- [What this task involves]:
Copy the article below on the physical symptoms of depression word for word, from its title through the last sentence.

Know the Physical Symptoms of Depression
By Stepy Kamei
Dealing with a mental health condition such as depression can be difficult for a wide variety of reasons. For one, you may not even fully realize the symptoms you're currently having are symptoms of depression. Many people are still unaware of what causes depression, let alone what the symptoms look like. It's unfortunately way too easy to brush off the signs of this debilitating illness as a whole host of other, less significant, and temporary problems that may go away with a bit of time. This is why it's so crucial to know how to spot and identify symptoms of depression. Specifically, it's crucial to know what depression looks like when it's manifesting in the form of physical symptoms. So, keep on reading to learn more about the ways in which depression makes itself known throughout the body, as well as what you can do to manage, limit, and even prevent these problems from ever occurring in the first place.

- [Given data]:
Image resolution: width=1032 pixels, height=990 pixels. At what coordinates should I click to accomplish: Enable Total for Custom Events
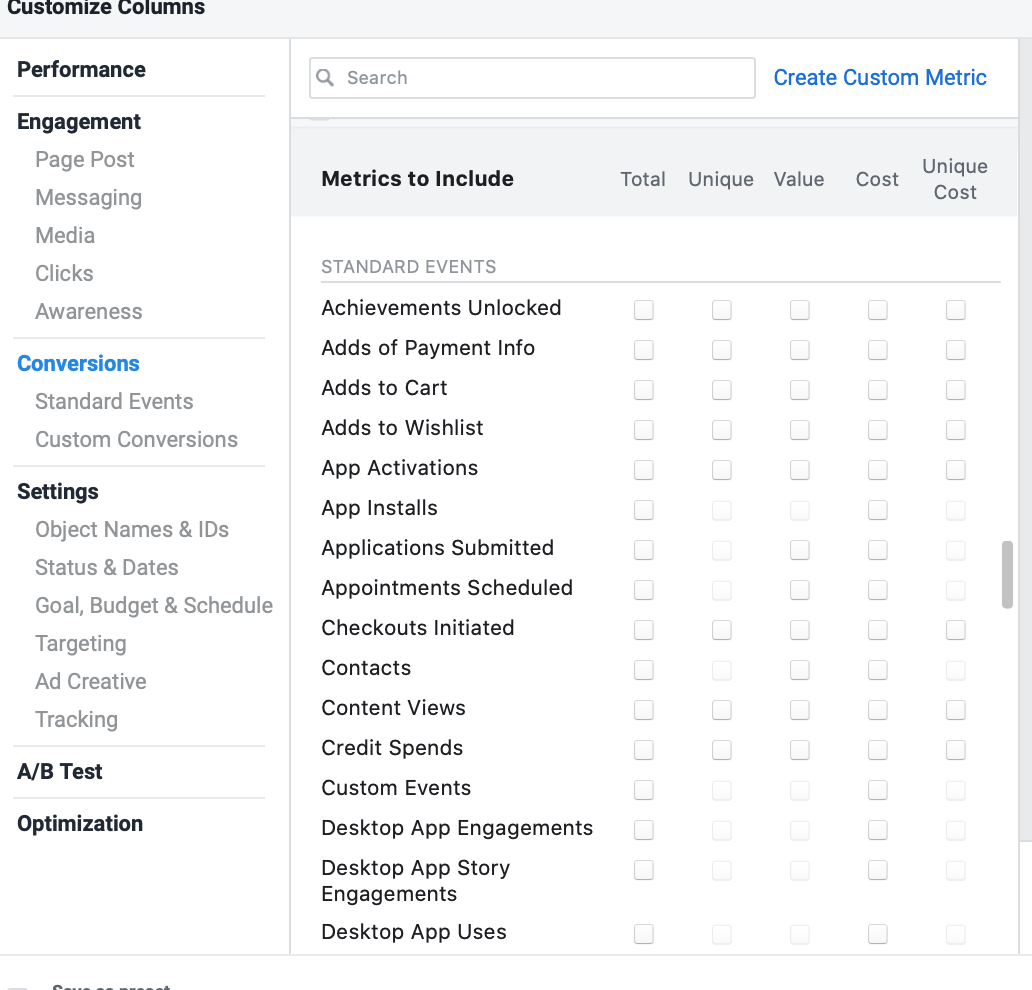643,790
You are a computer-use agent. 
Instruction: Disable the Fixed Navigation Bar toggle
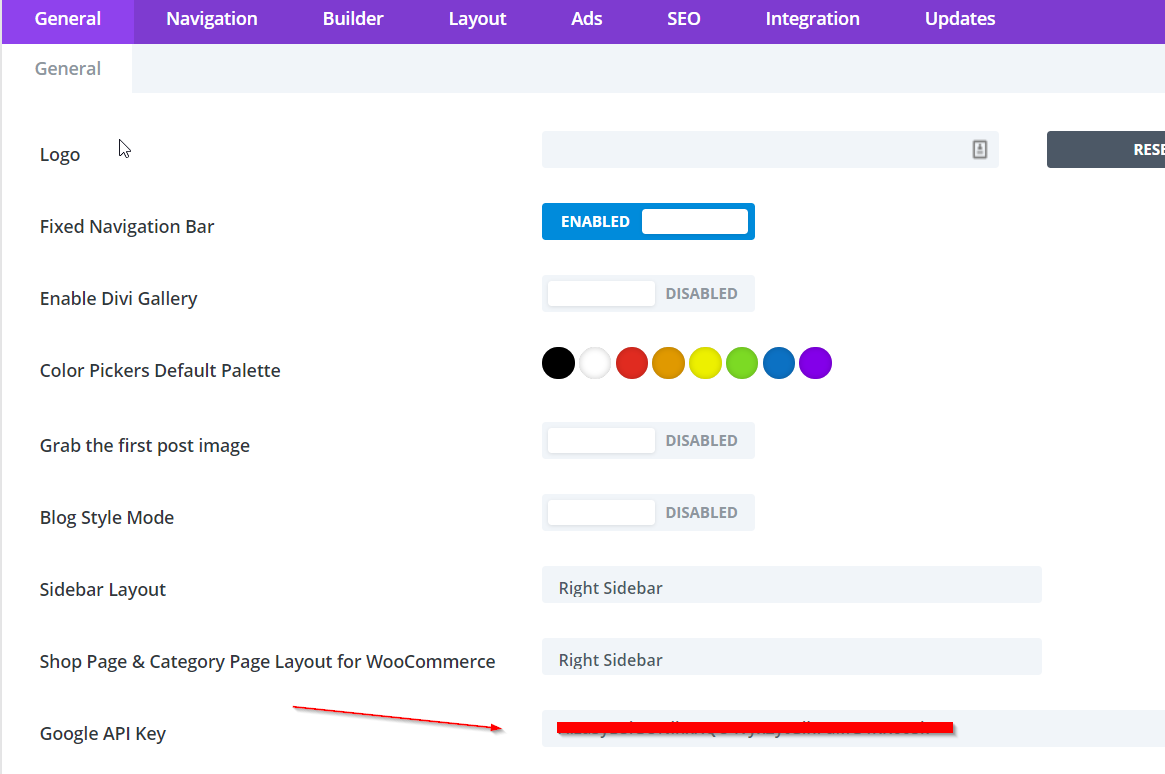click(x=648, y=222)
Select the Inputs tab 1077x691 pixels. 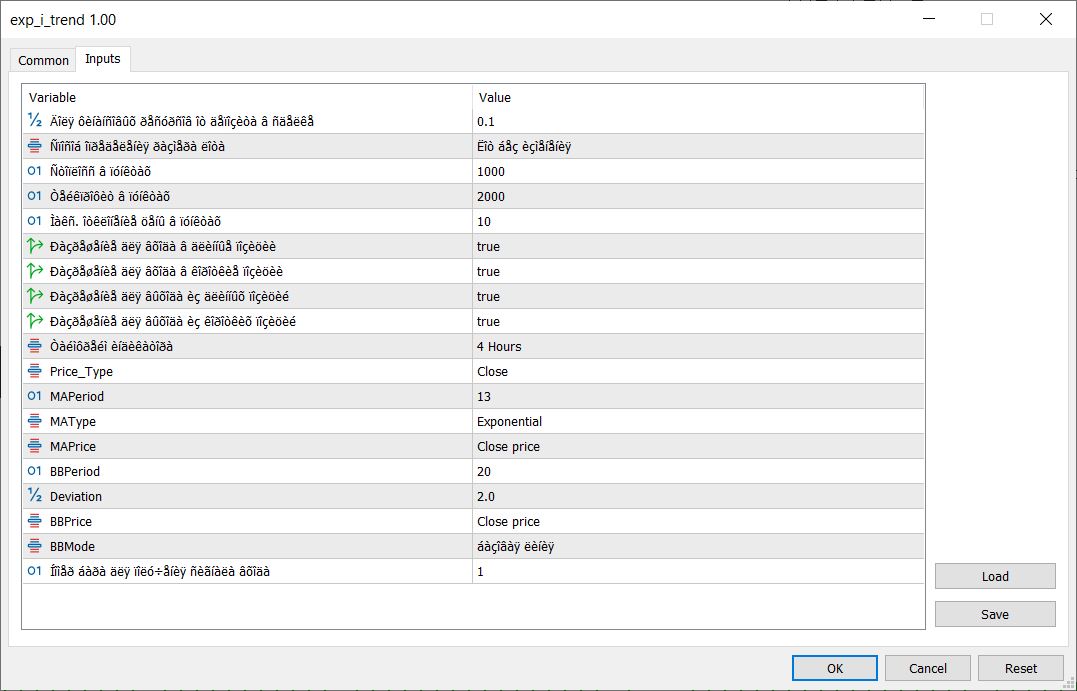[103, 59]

- [Problem solution]:
Know the Physical Symptoms of Depression
By Stepy Kamei
Dealing with a mental health condition such as depression can be difficult for a wide variety of reasons. For one, you may not even fully realize the symptoms you're currently having are symptoms of depression. Many people are still unaware of what causes depression, let alone what the symptoms look like. It's unfortunately way too easy to brush off the signs of this debilitating illness as a whole host of other, less significant, and temporary problems that may go away with a bit of time. This is why it's so crucial to know how to spot and identify symptoms of depression. Specifically, it's crucial to know what depression looks like when it's manifesting in the form of physical symptoms. So, keep on reading to learn more about the ways in which depression makes itself known throughout the body, as well as what you can do to manage, limit, and even prevent these problems from ever occurring in the first place.